I’m trying to figure out if I can combine linear regression and a time series model to help make predictions about the number of shots in a soccer game.
When I perform the linear regression, I have some highly significant independent variables (such as home/on the road, possession) and then I’m left with some residuals that appear to show significant auto-correlation with one another (particularly when I test for PACF).
What I can’t get my head around is how, and if, I can combine these two techniques to assist in my prediction.
Previously I was thinking I would figure out what lags/ARIMA model I should be using (it’s looking like a (2,0,0)) and then apply the AR2 to the residuals (or even the whole of the dependent variable) to produce a new independent variable that I then use in the linear regression. But this doesn’t seem mathematically sound.
So, instead what should I do?

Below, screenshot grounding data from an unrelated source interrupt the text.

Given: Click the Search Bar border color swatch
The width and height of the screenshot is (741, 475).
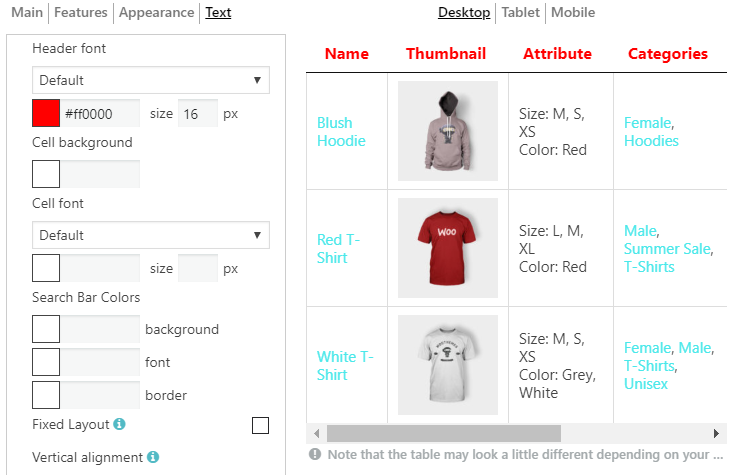Looking at the screenshot, I should (46, 395).
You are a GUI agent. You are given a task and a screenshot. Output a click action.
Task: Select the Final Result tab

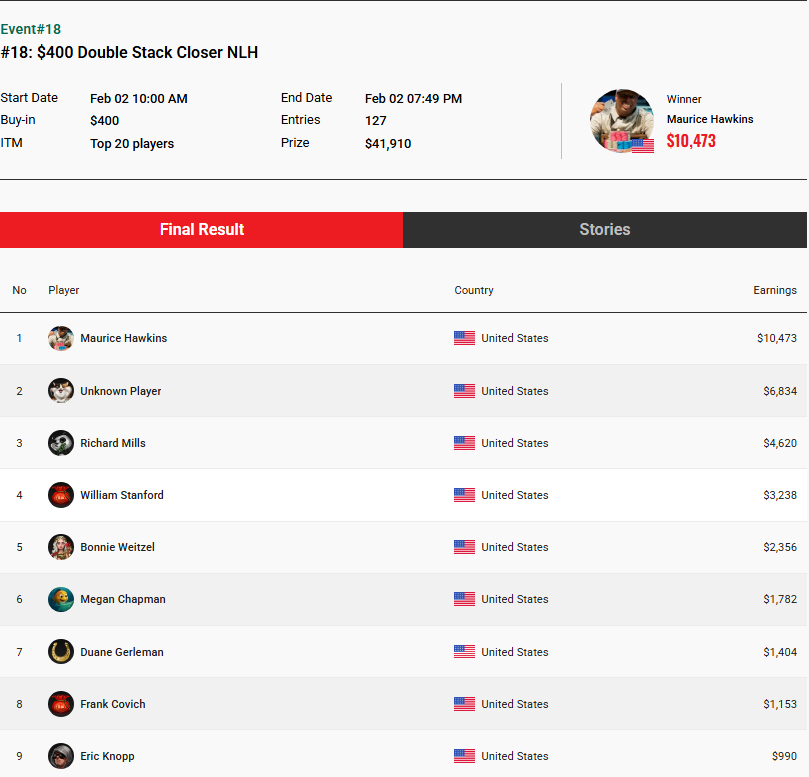pos(201,229)
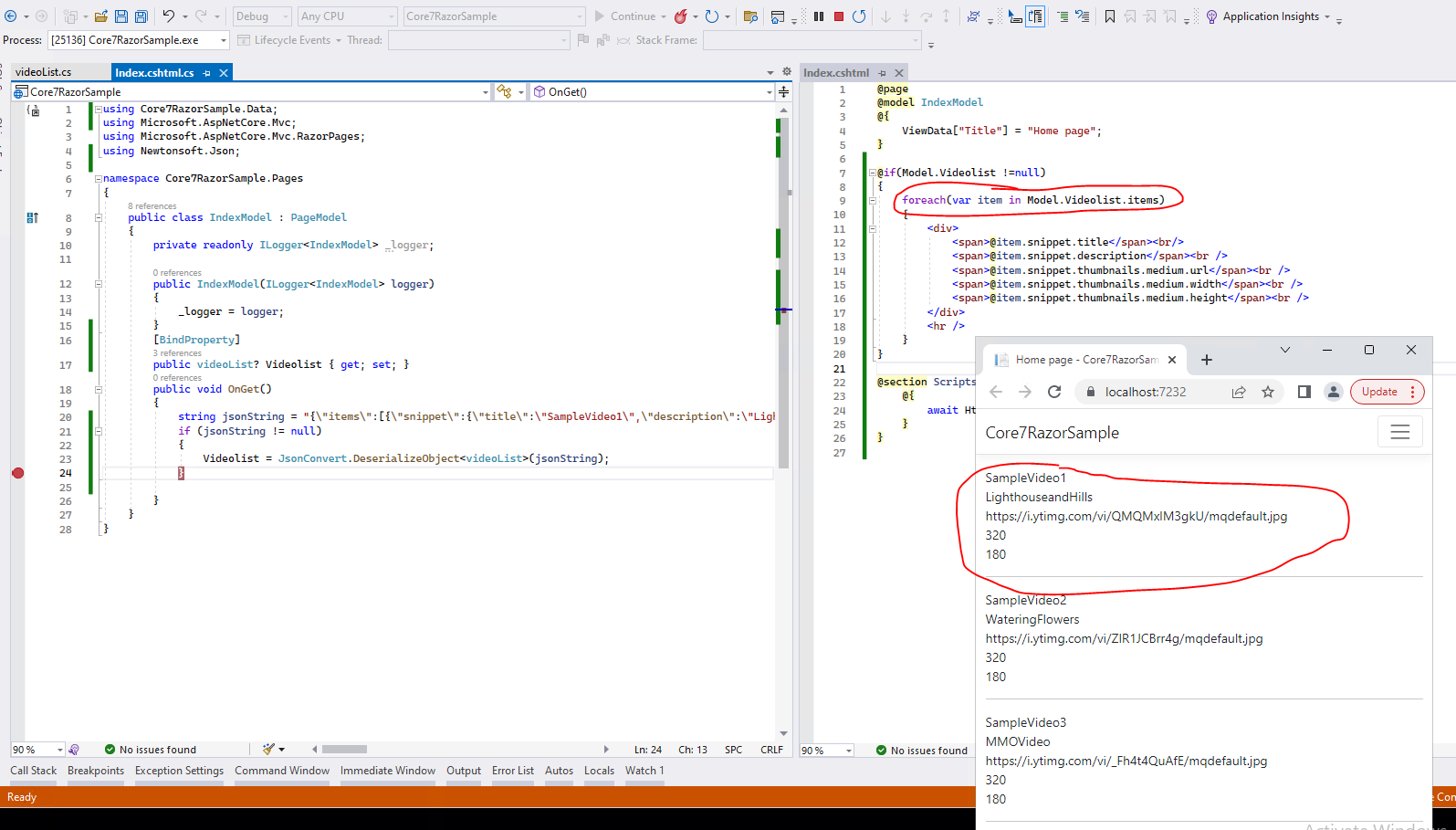This screenshot has height=830, width=1456.
Task: Click the browser reload button
Action: click(x=1054, y=392)
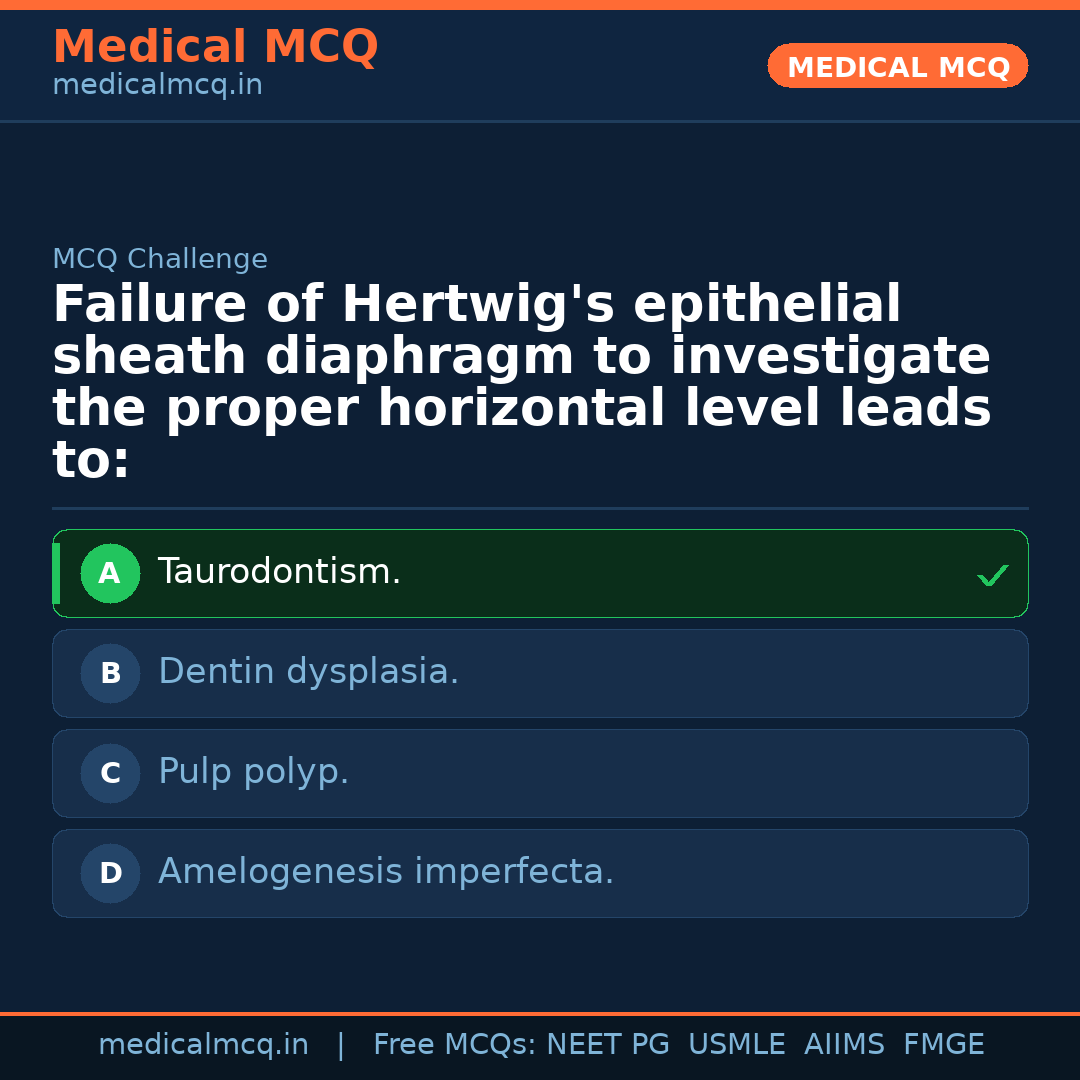Select the Amelogenesis imperfecta answer

pos(386,872)
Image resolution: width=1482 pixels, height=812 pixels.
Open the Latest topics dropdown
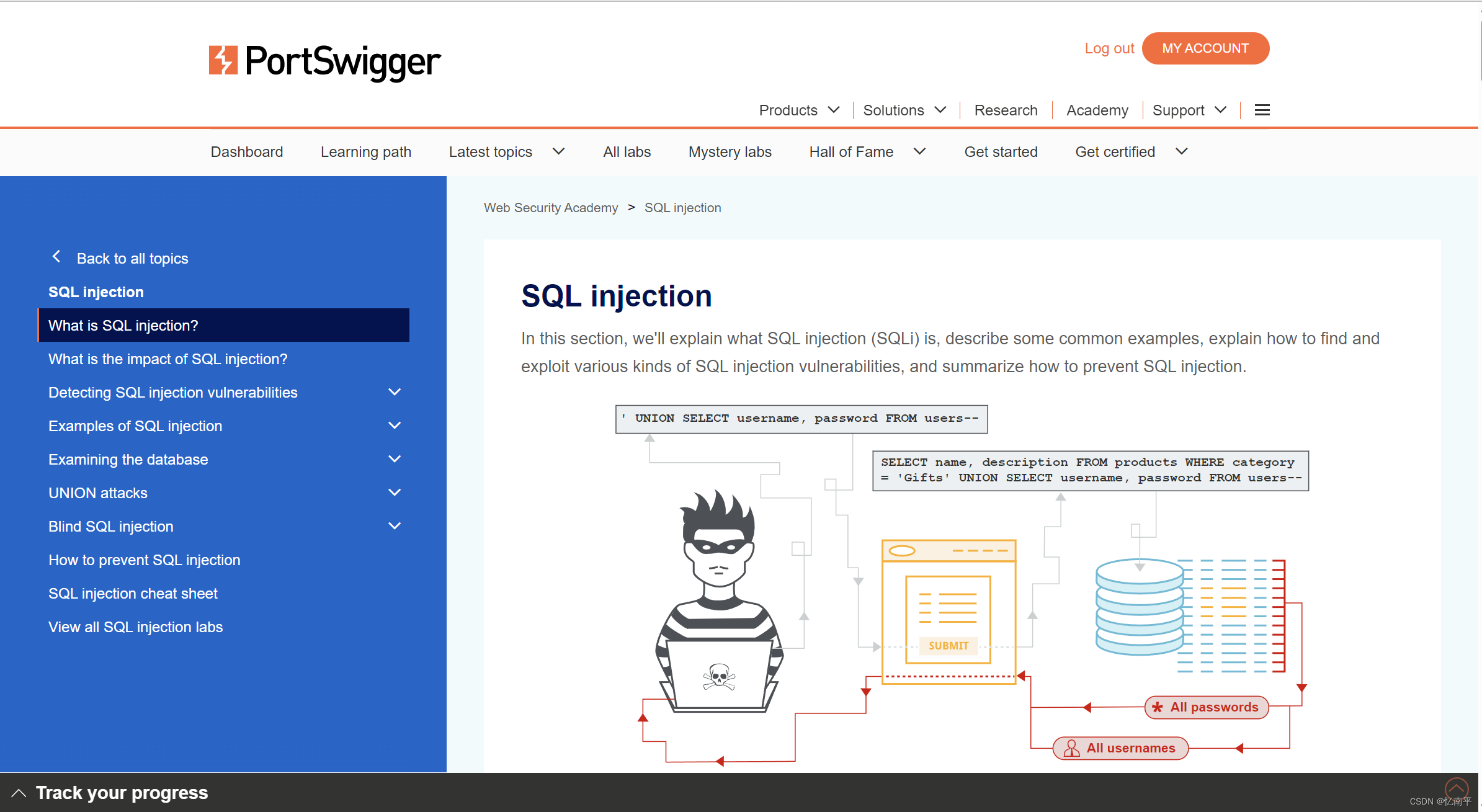[506, 152]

If I know, for example, that the next player’s game is at home, his team is predicted to get 60% possession and the residuals from a regression (of the aforementioned significant variables) show a significant AR2 correlation, how should I appropriately leverage this information to produce an optimal prediction of his shots?
Best Answer
Instead of doing it in two steps, you can do it simultaneously, making it more "mathematically sound". That will be a regression with ARMA errors. Here is some discussion of that and related techniques. R implementation is also discussed.
In your case, denote the dependent variable $y$ and the independent variables $x_1, \dotsb, x_k$. Having loaded library "forecast", use
auto.arima(y,xreg=cbind(x_1,...,x_k))to automatically select a sensible order for the ARMA structure in the model errors.